In my current project Qwiz’n’Buzz we are actively working on a discord integration as an Discord Activity. In sake of user protection, Discord uses a proxy as a middleman for requests to our services. Additionally, the Discord SDK relies on your application been integrated in a iframe provided by Discord. This brings challenges for fast local development processes.

To test the integration locally Discord suggests cloudflared to tunnel the local service to a public endpoint. Unless you are using a paid plan, the endpoint URL is ephemeral and changes between restarts. This requires you have to update the Discord Activity URL Mapping settings every time you restart the tunnel.

This is where I remembered Telepresence. Telepresence allows you to proxy a local development environment into a remote Kubernetes cluster. This enables you to test and debug services within the context of the full system without deploying the service to the cluster. This way, we can provision stable development domains and cluster infrastructure to iterate quickly on the Discord integration locally.

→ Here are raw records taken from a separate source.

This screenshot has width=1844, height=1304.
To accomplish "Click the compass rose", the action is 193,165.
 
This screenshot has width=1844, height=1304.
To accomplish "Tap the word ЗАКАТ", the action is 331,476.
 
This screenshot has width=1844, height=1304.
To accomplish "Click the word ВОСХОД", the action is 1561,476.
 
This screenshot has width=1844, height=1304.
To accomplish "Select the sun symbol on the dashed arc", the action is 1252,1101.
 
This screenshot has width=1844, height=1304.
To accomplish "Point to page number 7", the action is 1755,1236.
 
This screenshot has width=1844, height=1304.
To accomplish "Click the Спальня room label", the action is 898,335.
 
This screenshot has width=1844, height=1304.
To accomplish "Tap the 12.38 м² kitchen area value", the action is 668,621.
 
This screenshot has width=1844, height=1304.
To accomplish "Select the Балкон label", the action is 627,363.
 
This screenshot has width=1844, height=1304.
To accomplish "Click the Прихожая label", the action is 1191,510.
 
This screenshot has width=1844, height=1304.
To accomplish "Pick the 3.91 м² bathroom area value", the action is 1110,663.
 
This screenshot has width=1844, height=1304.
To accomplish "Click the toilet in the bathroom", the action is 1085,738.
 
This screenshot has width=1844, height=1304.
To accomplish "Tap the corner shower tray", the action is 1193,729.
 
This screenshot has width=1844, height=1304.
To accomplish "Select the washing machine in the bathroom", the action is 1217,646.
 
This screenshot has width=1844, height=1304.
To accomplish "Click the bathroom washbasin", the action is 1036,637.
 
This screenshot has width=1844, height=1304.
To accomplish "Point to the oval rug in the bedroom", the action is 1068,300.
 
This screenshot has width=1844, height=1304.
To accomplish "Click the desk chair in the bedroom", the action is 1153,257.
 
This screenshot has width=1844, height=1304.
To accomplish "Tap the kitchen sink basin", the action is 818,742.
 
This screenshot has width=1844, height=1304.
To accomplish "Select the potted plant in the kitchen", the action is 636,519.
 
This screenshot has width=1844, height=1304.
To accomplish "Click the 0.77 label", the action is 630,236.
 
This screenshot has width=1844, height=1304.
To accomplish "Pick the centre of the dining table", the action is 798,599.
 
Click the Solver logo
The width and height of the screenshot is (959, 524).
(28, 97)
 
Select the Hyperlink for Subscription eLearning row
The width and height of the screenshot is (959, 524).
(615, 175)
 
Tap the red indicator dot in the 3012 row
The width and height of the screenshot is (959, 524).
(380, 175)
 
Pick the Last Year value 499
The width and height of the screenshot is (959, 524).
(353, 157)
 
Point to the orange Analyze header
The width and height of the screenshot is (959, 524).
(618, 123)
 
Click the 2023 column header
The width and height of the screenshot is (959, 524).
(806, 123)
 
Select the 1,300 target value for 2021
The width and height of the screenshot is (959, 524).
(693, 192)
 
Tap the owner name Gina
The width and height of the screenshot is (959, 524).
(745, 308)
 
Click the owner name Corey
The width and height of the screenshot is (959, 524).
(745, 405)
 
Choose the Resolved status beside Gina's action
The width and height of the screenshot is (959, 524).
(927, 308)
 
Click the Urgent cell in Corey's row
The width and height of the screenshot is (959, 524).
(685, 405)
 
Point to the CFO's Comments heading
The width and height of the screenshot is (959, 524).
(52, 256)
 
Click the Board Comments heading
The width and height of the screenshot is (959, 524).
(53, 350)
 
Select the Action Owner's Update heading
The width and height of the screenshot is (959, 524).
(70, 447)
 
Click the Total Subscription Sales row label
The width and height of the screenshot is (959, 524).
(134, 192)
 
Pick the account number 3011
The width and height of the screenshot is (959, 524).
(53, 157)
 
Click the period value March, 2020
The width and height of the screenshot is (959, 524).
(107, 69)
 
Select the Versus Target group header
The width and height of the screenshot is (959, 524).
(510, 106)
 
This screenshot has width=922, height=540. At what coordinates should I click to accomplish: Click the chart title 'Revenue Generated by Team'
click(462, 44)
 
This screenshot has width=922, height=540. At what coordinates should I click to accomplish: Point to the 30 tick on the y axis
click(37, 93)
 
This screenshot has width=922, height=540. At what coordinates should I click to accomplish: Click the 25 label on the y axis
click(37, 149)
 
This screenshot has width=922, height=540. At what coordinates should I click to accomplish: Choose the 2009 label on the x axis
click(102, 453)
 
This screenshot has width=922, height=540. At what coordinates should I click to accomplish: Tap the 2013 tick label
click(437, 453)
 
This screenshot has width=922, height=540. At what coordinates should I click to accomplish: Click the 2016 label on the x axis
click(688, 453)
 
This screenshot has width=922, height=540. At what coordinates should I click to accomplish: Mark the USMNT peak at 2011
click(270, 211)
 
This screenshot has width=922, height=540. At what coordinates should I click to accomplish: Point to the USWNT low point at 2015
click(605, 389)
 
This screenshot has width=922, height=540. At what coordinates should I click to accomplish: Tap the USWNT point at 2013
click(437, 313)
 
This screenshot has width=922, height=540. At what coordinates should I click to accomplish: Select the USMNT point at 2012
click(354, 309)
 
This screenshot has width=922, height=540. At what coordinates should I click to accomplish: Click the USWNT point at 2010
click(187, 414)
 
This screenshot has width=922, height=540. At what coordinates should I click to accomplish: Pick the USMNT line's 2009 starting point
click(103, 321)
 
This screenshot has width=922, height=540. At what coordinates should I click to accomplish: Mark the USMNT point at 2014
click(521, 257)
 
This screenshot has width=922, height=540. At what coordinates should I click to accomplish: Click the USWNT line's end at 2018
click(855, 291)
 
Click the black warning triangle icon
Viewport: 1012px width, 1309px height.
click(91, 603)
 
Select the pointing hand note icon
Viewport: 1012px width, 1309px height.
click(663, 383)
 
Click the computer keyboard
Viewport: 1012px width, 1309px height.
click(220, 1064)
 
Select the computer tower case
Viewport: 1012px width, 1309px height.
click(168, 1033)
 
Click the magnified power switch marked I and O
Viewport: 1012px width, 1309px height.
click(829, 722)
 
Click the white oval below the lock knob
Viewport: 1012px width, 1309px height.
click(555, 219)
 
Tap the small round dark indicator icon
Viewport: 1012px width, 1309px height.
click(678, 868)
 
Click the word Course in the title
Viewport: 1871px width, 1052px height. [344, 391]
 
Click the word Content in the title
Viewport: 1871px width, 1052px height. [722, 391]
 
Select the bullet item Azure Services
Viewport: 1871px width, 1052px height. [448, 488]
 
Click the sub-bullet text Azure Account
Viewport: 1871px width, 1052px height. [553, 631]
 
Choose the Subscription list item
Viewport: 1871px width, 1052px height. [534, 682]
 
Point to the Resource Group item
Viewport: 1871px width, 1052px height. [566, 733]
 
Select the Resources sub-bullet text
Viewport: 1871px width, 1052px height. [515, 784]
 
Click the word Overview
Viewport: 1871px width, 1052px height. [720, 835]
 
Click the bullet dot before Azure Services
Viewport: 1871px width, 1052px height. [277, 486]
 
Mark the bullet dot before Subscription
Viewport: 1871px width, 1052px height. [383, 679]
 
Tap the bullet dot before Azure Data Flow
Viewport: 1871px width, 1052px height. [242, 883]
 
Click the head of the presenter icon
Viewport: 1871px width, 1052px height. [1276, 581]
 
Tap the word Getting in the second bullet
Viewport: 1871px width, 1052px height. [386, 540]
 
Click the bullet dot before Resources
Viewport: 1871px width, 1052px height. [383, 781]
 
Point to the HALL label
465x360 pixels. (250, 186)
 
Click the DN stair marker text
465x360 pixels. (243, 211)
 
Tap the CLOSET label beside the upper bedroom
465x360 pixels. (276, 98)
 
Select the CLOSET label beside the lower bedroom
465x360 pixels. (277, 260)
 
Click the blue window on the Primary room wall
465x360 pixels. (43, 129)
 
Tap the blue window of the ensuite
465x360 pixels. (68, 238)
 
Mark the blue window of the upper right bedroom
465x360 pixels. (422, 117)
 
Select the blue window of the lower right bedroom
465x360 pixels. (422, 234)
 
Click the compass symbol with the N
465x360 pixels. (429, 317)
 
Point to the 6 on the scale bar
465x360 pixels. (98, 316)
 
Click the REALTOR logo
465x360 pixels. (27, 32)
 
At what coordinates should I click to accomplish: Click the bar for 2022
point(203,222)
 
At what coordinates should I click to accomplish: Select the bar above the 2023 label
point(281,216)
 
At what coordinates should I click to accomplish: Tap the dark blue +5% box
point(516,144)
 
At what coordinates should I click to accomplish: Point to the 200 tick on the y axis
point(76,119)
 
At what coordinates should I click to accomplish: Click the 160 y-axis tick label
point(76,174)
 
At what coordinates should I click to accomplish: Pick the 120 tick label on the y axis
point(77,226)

Telepresence brings two ways for redirecting traffic from a kubernetes service to your local machine. The first way replaces the service-backing pod with a Telepresence pod that forwards traffic to your local machine. The second pattern adds a sidecar container (traffic-agent) to the service-backing pod that forwards traffic to your local machine. The second pattern is the default behavior and is the one I will focusing in this post.